Start of Source data

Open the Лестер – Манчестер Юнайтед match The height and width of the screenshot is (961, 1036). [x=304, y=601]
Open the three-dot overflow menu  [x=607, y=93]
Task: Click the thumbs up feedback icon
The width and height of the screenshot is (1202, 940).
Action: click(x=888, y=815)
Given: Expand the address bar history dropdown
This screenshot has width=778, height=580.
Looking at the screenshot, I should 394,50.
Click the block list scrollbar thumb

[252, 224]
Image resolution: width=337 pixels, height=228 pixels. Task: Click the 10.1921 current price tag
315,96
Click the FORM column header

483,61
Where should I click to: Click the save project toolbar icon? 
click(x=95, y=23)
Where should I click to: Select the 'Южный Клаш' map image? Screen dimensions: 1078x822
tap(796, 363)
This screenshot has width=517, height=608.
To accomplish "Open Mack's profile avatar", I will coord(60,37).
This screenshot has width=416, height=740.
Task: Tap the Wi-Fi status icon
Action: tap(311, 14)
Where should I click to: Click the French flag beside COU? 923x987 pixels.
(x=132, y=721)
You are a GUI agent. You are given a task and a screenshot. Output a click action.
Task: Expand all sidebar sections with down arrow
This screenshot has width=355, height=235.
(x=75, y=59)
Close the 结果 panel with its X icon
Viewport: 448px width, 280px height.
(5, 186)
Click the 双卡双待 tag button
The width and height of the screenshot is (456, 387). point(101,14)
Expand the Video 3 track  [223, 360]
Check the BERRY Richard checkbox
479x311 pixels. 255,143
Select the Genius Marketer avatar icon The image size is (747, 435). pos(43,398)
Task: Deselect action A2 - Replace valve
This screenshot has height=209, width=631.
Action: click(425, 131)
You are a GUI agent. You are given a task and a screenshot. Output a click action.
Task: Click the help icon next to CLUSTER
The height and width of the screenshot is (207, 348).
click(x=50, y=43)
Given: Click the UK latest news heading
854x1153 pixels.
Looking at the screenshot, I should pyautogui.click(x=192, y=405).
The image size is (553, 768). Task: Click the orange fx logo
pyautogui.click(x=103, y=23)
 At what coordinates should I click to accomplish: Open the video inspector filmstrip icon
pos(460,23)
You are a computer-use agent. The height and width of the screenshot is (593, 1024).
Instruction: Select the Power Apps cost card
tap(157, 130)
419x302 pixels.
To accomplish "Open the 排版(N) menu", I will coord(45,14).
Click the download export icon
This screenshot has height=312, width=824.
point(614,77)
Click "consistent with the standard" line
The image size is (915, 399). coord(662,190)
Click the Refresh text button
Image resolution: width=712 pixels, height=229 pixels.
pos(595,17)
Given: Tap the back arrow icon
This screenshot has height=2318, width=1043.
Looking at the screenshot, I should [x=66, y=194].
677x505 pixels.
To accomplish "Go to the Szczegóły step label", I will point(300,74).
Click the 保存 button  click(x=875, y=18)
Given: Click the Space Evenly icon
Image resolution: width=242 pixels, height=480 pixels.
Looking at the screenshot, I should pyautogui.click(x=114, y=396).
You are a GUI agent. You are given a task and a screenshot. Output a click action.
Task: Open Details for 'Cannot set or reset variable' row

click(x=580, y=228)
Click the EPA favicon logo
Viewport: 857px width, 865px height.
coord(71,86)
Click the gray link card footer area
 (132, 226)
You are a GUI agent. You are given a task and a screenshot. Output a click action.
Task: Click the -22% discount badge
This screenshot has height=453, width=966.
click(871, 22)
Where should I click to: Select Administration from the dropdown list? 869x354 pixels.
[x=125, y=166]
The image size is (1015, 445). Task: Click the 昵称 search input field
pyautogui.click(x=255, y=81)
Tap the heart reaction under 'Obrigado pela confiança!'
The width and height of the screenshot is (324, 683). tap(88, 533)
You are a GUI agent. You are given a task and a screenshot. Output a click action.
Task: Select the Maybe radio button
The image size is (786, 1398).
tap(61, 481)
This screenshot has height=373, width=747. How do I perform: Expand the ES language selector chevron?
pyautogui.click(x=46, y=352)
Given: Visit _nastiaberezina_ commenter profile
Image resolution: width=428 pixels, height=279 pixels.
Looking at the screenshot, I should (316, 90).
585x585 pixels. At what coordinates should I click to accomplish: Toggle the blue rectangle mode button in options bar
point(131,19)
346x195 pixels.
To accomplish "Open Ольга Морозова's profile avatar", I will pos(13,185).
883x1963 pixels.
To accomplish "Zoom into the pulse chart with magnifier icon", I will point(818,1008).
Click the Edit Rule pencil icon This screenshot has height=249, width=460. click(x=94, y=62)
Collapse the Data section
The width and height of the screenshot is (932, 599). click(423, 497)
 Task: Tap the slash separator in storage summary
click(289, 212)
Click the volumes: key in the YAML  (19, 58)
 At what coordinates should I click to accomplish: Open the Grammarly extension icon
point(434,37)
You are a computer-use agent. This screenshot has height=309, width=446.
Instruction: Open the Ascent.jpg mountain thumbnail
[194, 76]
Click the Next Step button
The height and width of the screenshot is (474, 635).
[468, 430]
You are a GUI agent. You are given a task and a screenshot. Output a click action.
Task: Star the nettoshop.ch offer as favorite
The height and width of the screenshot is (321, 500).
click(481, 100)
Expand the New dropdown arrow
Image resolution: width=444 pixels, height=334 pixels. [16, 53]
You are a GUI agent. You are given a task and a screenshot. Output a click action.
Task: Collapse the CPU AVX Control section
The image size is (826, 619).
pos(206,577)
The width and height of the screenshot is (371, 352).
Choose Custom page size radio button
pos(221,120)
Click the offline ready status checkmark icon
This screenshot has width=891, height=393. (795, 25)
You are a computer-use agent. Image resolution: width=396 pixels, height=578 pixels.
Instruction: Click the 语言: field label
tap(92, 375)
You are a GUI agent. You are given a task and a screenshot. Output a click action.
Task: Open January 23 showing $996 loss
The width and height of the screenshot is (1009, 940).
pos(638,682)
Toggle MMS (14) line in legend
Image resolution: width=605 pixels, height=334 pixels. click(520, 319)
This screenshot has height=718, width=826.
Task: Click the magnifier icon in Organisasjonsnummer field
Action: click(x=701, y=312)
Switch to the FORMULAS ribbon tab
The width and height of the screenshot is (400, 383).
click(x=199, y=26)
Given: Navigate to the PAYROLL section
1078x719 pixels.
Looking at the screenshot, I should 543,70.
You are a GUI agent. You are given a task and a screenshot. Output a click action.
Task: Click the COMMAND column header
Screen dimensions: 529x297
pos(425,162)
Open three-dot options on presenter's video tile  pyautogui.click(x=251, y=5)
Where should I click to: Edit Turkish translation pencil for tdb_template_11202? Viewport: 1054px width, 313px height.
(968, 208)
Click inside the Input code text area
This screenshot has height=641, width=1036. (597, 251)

End of Source data

# What is required
Could you give every entry again, exactly as written?

# Exercise response
Open the Лестер – Манчестер Юнайтед match The height and width of the screenshot is (961, 1036). [x=304, y=601]
Open the three-dot overflow menu  [x=607, y=93]
Task: Click the thumbs up feedback icon
The width and height of the screenshot is (1202, 940).
Action: click(x=888, y=815)
Given: Expand the address bar history dropdown
This screenshot has width=778, height=580.
Looking at the screenshot, I should 394,50.
Click the block list scrollbar thumb

[252, 224]
Image resolution: width=337 pixels, height=228 pixels. Task: Click the 10.1921 current price tag
315,96
Click the FORM column header

483,61
Where should I click to: Click the save project toolbar icon? 
click(x=95, y=23)
Where should I click to: Select the 'Южный Клаш' map image? Screen dimensions: 1078x822
tap(796, 363)
This screenshot has width=517, height=608.
To accomplish "Open Mack's profile avatar", I will coord(60,37).
This screenshot has width=416, height=740.
Task: Tap the Wi-Fi status icon
Action: tap(311, 14)
Where should I click to: Click the French flag beside COU? 923x987 pixels.
(x=132, y=721)
You are a GUI agent. You are given a task and a screenshot. Output a click action.
Task: Expand all sidebar sections with down arrow
This screenshot has width=355, height=235.
(x=75, y=59)
Close the 结果 panel with its X icon
Viewport: 448px width, 280px height.
(5, 186)
Click the 双卡双待 tag button
The width and height of the screenshot is (456, 387). point(101,14)
Expand the Video 3 track  [223, 360]
Check the BERRY Richard checkbox
479x311 pixels. 255,143
Select the Genius Marketer avatar icon The image size is (747, 435). pos(43,398)
Task: Deselect action A2 - Replace valve
This screenshot has height=209, width=631.
Action: click(425, 131)
You are a GUI agent. You are given a task and a screenshot. Output a click action.
Task: Click the help icon next to CLUSTER
The height and width of the screenshot is (207, 348).
click(x=50, y=43)
Given: Click the UK latest news heading
854x1153 pixels.
Looking at the screenshot, I should pyautogui.click(x=192, y=405).
The image size is (553, 768). Task: Click the orange fx logo
pyautogui.click(x=103, y=23)
 At what coordinates should I click to accomplish: Open the video inspector filmstrip icon
pos(460,23)
You are a computer-use agent. The height and width of the screenshot is (593, 1024).
Instruction: Select the Power Apps cost card
tap(157, 130)
419x302 pixels.
To accomplish "Open the 排版(N) menu", I will coord(45,14).
Click the download export icon
This screenshot has height=312, width=824.
point(614,77)
Click "consistent with the standard" line
The image size is (915, 399). coord(662,190)
Click the Refresh text button
Image resolution: width=712 pixels, height=229 pixels.
pos(595,17)
Given: Tap the back arrow icon
This screenshot has height=2318, width=1043.
Looking at the screenshot, I should [x=66, y=194].
677x505 pixels.
To accomplish "Go to the Szczegóły step label", I will point(300,74).
Click the 保存 button  click(x=875, y=18)
Given: Click the Space Evenly icon
Image resolution: width=242 pixels, height=480 pixels.
Looking at the screenshot, I should pyautogui.click(x=114, y=396).
You are a GUI agent. You are given a task and a screenshot. Output a click action.
Task: Open Details for 'Cannot set or reset variable' row

click(x=580, y=228)
Click the EPA favicon logo
Viewport: 857px width, 865px height.
coord(71,86)
Click the gray link card footer area
 (132, 226)
You are a GUI agent. You are given a task and a screenshot. Output a click action.
Task: Click the -22% discount badge
This screenshot has height=453, width=966.
click(871, 22)
Where should I click to: Select Administration from the dropdown list? 869x354 pixels.
[x=125, y=166]
The image size is (1015, 445). Task: Click the 昵称 search input field
pyautogui.click(x=255, y=81)
Tap the heart reaction under 'Obrigado pela confiança!'
The width and height of the screenshot is (324, 683). tap(88, 533)
You are a GUI agent. You are given a task and a screenshot. Output a click action.
Task: Select the Maybe radio button
The image size is (786, 1398).
tap(61, 481)
This screenshot has height=373, width=747. How do I perform: Expand the ES language selector chevron?
pyautogui.click(x=46, y=352)
Given: Visit _nastiaberezina_ commenter profile
Image resolution: width=428 pixels, height=279 pixels.
Looking at the screenshot, I should (316, 90).
585x585 pixels. At what coordinates should I click to accomplish: Toggle the blue rectangle mode button in options bar
point(131,19)
346x195 pixels.
To accomplish "Open Ольга Морозова's profile avatar", I will pos(13,185).
883x1963 pixels.
To accomplish "Zoom into the pulse chart with magnifier icon", I will point(818,1008).
Click the Edit Rule pencil icon This screenshot has height=249, width=460. click(x=94, y=62)
Collapse the Data section
The width and height of the screenshot is (932, 599). click(423, 497)
 Task: Tap the slash separator in storage summary
click(289, 212)
Click the volumes: key in the YAML  (19, 58)
 At what coordinates should I click to accomplish: Open the Grammarly extension icon
point(434,37)
You are a computer-use agent. This screenshot has height=309, width=446.
Instruction: Open the Ascent.jpg mountain thumbnail
[194, 76]
Click the Next Step button
The height and width of the screenshot is (474, 635).
[468, 430]
You are a GUI agent. You are given a task and a screenshot. Output a click action.
Task: Star the nettoshop.ch offer as favorite
The height and width of the screenshot is (321, 500).
click(481, 100)
Expand the New dropdown arrow
Image resolution: width=444 pixels, height=334 pixels. [16, 53]
You are a GUI agent. You are given a task and a screenshot. Output a click action.
Task: Collapse the CPU AVX Control section
The image size is (826, 619).
pos(206,577)
The width and height of the screenshot is (371, 352).
Choose Custom page size radio button
pos(221,120)
Click the offline ready status checkmark icon
This screenshot has width=891, height=393. (795, 25)
You are a computer-use agent. Image resolution: width=396 pixels, height=578 pixels.
Instruction: Click the 语言: field label
tap(92, 375)
You are a GUI agent. You are given a task and a screenshot. Output a click action.
Task: Open January 23 showing $996 loss
The width and height of the screenshot is (1009, 940).
pos(638,682)
Toggle MMS (14) line in legend
Image resolution: width=605 pixels, height=334 pixels. click(520, 319)
This screenshot has height=718, width=826.
Task: Click the magnifier icon in Organisasjonsnummer field
Action: click(x=701, y=312)
Switch to the FORMULAS ribbon tab
The width and height of the screenshot is (400, 383).
click(x=199, y=26)
Given: Navigate to the PAYROLL section
1078x719 pixels.
Looking at the screenshot, I should 543,70.
You are a GUI agent. You are given a task and a screenshot. Output a click action.
Task: Click the COMMAND column header
Screen dimensions: 529x297
pos(425,162)
Open three-dot options on presenter's video tile  pyautogui.click(x=251, y=5)
Where should I click to: Edit Turkish translation pencil for tdb_template_11202? Viewport: 1054px width, 313px height.
(968, 208)
Click inside the Input code text area
This screenshot has height=641, width=1036. (597, 251)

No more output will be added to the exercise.